Whiplash injuries can be enduring and painful, but new research finds that counseling on how to manage the disorder - along with a list of optional exercises - reduces pain as effectively as an intensive physical therapy program.
The results contradict a "strong biological and theoretical rationale" for the benefits of physical therapy seen in past studies, said Zoe Michaleff, the study's lead author and a doctoral candidate at The George Institute for Global Health in Sydney, Australia.
"We were therefore really quite surprised with our results when we did not find a difference," she told Reuters Health in an email.
Whiplash injury is a broad term covering symptoms caused by damage to joints, muscles, ligaments and nerves in the spine following a rapid deceleration.
Previous research has found that more than half of victims will still be feeling pain six months after the initial accident and up to 30 percent have moderate to severe disability as a result.
The new study, published in The Lancet, involved 150 participants in Australia recruited between September 2009 and 2012.
All were between the ages of 18 and 65 and had suffered from whiplash-related pain for at least three months but not more than five years. All had experienced at least moderate pain or were moderately disabled because of the pain and had not received treatment for their whiplash.
Every participant received educational materials about coping with and treating whiplash, as well as instructions for basic exercises they could try at home.

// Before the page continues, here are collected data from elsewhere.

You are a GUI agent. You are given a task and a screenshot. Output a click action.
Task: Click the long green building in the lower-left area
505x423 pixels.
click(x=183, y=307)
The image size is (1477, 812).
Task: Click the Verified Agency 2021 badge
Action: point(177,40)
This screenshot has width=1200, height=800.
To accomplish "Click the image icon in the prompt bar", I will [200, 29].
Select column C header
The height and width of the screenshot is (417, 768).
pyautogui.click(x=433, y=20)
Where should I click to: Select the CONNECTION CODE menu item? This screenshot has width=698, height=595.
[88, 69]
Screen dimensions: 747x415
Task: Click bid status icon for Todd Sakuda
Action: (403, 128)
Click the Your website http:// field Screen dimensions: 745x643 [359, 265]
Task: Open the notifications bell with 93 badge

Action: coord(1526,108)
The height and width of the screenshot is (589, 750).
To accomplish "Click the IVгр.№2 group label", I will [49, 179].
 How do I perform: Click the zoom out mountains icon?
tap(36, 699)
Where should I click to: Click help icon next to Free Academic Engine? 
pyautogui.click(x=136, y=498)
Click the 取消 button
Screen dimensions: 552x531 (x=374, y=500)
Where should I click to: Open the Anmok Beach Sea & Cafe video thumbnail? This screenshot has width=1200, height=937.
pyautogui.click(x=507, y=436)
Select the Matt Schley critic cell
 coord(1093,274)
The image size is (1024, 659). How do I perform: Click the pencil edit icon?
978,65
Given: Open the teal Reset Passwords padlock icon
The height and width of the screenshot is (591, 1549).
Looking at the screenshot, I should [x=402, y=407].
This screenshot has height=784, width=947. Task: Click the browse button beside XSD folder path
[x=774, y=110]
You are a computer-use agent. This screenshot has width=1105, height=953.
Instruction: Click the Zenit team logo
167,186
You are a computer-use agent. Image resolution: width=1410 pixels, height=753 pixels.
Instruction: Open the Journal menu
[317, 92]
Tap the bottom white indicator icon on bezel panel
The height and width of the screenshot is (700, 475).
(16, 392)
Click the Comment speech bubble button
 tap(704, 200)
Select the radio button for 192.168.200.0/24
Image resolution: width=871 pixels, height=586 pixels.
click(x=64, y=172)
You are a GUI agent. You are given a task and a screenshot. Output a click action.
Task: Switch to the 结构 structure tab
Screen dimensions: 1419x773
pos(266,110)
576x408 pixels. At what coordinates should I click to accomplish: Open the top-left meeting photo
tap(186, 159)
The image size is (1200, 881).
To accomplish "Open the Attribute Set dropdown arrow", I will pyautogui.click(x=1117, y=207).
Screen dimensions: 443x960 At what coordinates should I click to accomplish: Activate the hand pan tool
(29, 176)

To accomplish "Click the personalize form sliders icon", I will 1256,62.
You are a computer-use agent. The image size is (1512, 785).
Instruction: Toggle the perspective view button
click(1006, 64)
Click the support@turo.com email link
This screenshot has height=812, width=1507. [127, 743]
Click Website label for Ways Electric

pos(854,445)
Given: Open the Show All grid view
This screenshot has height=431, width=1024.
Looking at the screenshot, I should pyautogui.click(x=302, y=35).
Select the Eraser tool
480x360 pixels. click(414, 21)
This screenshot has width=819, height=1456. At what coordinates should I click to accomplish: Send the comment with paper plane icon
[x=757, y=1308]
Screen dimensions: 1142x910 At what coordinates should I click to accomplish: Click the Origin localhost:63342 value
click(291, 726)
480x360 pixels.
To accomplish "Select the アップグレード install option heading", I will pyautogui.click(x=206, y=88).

Then participants were divided into two groups, with half assigned to attend 20 intense one-hour one-on-one exercise sessions with a physical therapist for 12 weeks. During these sessions, therapists led the participants through exercises that aimed to improve neck and spinal flexibility, posture, balance and other factors.
The rest of the participants had one half-hour meeting with a physical therapist to read through the booklet, ask any questions about the advice it contained and to run through the exercises with minimal guidance. They were also able to contact the therapist by phone twice if further clarification or information was needed.
The researchers used a scale of 0 to 10, with 10 being the worst pain imaginable, to gauge participants' pain levels at the beginning of the study, and again after 14 weeks, six months and one year.
Each time they checked in, the researchers also asked participants for their own views of their recovery and how disabled they were by their injury as well as measuring each person's spinal range of motion.
Michaleff and her colleagues found that at the beginning of the study, patients randomized to the physical therapy group rated their pain, on average, as 5.5 out of 10; those in the advice group rated it 4.9 out of 10.
One year later, these numbers had dropped to 3.7 and 4.4, respectively. The difference in the changes between groups was too small to have been significant. The participants' self-rated recovery and functional ability were slightly in favor of the exercise program, but there too, the difference between the advice and the exercise groups was so small that the effects were not clinically meaningful, Michaleff said.
The authors said the results should encourage clinicians and therapists to reexamine how whiplash injuries are currently treated.
"The results of our study add to the growing body of literature that suggests we need to rethink how we deliver treatment to people with a chronic whiplash injury, and that perhaps for these people intensive treatment is not required," Michaleff said.
Joseph Ciacci, a neurosurgeon at the University of California, San Diego, was not surprised that a single meeting with a physical therapist was as effective as longer-term therapy.
Ciacci, who was not involved in the study, said he has even recommended such a strategy to some of his patients in the past.
"If I were a whiplash patient, I would be pleased by the results of the study knowing that I could have more control over my treatment, such as when I do it, as opposed to going to the physical therapist's office multiple times a week," Ciacci told Reuters Health.
"I'd also be relieved to know that I am not shortchanging myself if I don't have the time and money" to participate in so many therapy sessions, he said.
Michaleff cautioned, however, that the findings "should not be interpreted as encouragement to abandon exercise or physical therapy in these patients."
Instead, they should encourage therapists to think strategically about the right combination of exercise and practical functional advice for their patients.
There is a potential cost benefit in that approach as well, she noted.
"The fact that we found a brief, single session physiotherapy program to be as effective for chronic whiplash as a more intensive program will ultimately help stretch the health dollar further," Michaleff said.